Tugas Latihan 1 >> Salin tanpa perubahan baris data mulai dari baris data pertama hingga baris yang memuat "coord(1485,184)", kedua ujungnya ikut disalin.

Kutipan Dokumen >>
Tempat yang dikisahkan Wallace di atas adalah Bukit Timah. Antara tahun 1854 hingga 1862, Wallace mengisahkannya sebagai tempat yang berbukit-bukit, diselimuti hutan, dihuni harimau, dan merupakan salah satu tempat terkaya keanekaragaman serangga di dunia. 

Kini, di abad ke-21, kita menemukan Bukit Timah sebagai sebuah jalan raya yang terletak di kawasan antara pusat kota Singapura dan Bandara Changi. Jalan yang bersih, dengan kawasan yang tertata baik di kiri dan kanannya. Tetapi tak menyimpan sesuatu yang istimewa. 
Baik bukit maupun hutannya, yang begitu dikagumi Wallace, telah lama lenyap. Mohammed Amen, salah seorang pemandu dari Singapore Tourism Board, mengatakan bukit-bukit di Singapura telah lama lenyap karena diratakan. Tanahnya digunakan dalam proyek reklamasi pantai. Sekarang di Singapura bisa dikatakan tak ada lagi bukit. Dan bukit-bukit bukan satu-satunya yang telah lenyap. Hutan tropis alami, juga telah lama mengalami nasib serupa.


Meskipun demikian, jangan lalu membayangkan Singapura sebagai sebuah pulau datar yang gersang. Hutan, tanah, dan sumber daya alam lain mungkin telah habis selama proses pembangunan Singapura. Namun, seperti umumnya negara yang telah berhasil mengangkat diri menjadi negara maju, kesadaran untuk mengembalikan lingkungan hidup kepada kondisi semula pun kembali muncul.

Baris Data >>
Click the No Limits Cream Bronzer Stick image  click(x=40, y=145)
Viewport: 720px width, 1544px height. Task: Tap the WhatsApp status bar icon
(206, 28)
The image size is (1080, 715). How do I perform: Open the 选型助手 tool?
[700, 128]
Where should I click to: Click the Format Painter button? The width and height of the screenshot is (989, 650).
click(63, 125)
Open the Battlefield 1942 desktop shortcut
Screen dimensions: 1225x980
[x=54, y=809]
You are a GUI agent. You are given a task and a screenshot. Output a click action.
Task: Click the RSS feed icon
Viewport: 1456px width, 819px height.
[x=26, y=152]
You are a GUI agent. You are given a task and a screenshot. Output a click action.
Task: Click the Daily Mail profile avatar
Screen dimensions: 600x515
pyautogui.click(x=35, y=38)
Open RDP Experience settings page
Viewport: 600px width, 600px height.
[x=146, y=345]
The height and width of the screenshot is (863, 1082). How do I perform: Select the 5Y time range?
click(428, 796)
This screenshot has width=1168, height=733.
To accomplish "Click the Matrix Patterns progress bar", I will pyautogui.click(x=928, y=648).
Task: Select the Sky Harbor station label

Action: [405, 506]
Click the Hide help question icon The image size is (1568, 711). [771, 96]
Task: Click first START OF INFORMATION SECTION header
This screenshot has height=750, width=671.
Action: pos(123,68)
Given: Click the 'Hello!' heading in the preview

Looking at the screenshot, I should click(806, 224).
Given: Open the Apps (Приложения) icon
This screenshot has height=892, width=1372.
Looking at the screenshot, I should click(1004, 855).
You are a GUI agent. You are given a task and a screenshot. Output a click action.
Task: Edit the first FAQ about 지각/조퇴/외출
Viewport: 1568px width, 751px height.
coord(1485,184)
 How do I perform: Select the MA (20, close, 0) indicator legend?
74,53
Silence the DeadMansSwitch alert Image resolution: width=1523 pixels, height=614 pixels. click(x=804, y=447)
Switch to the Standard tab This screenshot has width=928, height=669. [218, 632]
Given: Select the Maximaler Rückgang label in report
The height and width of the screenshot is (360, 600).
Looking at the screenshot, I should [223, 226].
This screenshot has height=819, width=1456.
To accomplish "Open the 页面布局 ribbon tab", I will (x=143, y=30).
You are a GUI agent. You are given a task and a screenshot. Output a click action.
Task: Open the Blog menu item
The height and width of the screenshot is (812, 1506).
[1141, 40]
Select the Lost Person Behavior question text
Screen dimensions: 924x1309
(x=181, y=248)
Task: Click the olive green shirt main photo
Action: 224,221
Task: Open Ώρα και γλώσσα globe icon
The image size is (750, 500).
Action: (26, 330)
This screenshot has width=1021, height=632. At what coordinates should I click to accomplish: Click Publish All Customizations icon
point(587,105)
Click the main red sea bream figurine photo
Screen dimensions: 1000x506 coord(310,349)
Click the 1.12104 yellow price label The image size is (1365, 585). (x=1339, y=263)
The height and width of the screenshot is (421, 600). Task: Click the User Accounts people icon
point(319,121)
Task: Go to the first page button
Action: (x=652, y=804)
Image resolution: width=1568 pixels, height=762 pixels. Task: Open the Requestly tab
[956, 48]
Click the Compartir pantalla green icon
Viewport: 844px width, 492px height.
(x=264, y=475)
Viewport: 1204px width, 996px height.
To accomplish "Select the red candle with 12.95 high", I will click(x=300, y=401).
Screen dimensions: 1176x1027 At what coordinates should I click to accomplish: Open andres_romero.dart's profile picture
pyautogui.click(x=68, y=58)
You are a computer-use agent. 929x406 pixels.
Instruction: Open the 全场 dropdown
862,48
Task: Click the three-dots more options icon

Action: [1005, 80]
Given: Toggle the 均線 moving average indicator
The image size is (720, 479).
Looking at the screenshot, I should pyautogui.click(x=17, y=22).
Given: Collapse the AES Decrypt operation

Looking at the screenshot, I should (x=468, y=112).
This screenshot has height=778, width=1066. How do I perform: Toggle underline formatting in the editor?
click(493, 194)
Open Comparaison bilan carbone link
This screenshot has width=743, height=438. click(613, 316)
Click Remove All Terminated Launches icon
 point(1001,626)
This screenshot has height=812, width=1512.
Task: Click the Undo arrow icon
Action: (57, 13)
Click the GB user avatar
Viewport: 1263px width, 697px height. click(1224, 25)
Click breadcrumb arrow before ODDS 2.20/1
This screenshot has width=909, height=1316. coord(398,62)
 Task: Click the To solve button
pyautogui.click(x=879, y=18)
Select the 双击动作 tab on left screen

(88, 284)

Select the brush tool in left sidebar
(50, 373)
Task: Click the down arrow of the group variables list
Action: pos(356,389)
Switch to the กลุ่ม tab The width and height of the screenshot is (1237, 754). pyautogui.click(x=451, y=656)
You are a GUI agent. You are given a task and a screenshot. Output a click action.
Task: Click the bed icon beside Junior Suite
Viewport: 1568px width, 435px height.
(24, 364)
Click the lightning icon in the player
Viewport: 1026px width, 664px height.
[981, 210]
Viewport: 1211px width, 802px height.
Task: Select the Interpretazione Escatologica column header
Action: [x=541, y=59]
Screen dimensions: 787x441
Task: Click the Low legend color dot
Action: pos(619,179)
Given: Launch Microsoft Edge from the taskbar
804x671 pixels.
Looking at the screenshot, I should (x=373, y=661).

Tugas Latihan 2 >>
Jawab singkat berdasarkan tulisan tentang Bukit Timah:
(a) Antara tahun berapa Wallace mengisahkan Bukit Timah?
(b) Di kawasan antara apa jalan raya Bukit Timah kini terletak?
(c) Dipakai untuk apa tanah dari bukit-bukit yang diratakan di Singapura?

Jawaban Benar 1 >>
Click the No Limits Cream Bronzer Stick image  click(x=40, y=145)
Viewport: 720px width, 1544px height. Task: Tap the WhatsApp status bar icon
(206, 28)
The image size is (1080, 715). How do I perform: Open the 选型助手 tool?
[700, 128]
Where should I click to: Click the Format Painter button? The width and height of the screenshot is (989, 650).
click(63, 125)
Open the Battlefield 1942 desktop shortcut
Screen dimensions: 1225x980
[x=54, y=809]
You are a GUI agent. You are given a task and a screenshot. Output a click action.
Task: Click the RSS feed icon
Viewport: 1456px width, 819px height.
[x=26, y=152]
You are a GUI agent. You are given a task and a screenshot. Output a click action.
Task: Click the Daily Mail profile avatar
Screen dimensions: 600x515
pyautogui.click(x=35, y=38)
Open RDP Experience settings page
Viewport: 600px width, 600px height.
[x=146, y=345]
The height and width of the screenshot is (863, 1082). How do I perform: Select the 5Y time range?
click(428, 796)
This screenshot has width=1168, height=733.
To accomplish "Click the Matrix Patterns progress bar", I will pyautogui.click(x=928, y=648).
Task: Select the Sky Harbor station label

Action: [405, 506]
Click the Hide help question icon The image size is (1568, 711). [771, 96]
Task: Click first START OF INFORMATION SECTION header
This screenshot has height=750, width=671.
Action: pos(123,68)
Given: Click the 'Hello!' heading in the preview

Looking at the screenshot, I should click(806, 224).
Given: Open the Apps (Приложения) icon
This screenshot has height=892, width=1372.
Looking at the screenshot, I should click(1004, 855).
You are a GUI agent. You are given a task and a screenshot. Output a click action.
Task: Edit the first FAQ about 지각/조퇴/외출
Viewport: 1568px width, 751px height.
coord(1485,184)

Jawaban Benar 2 >>
(a) Antara tahun 1854 hingga 1862.
(b) Antara pusat kota Singapura dan Bandara Changi.
(c) Untuk proyek reklamasi pantai.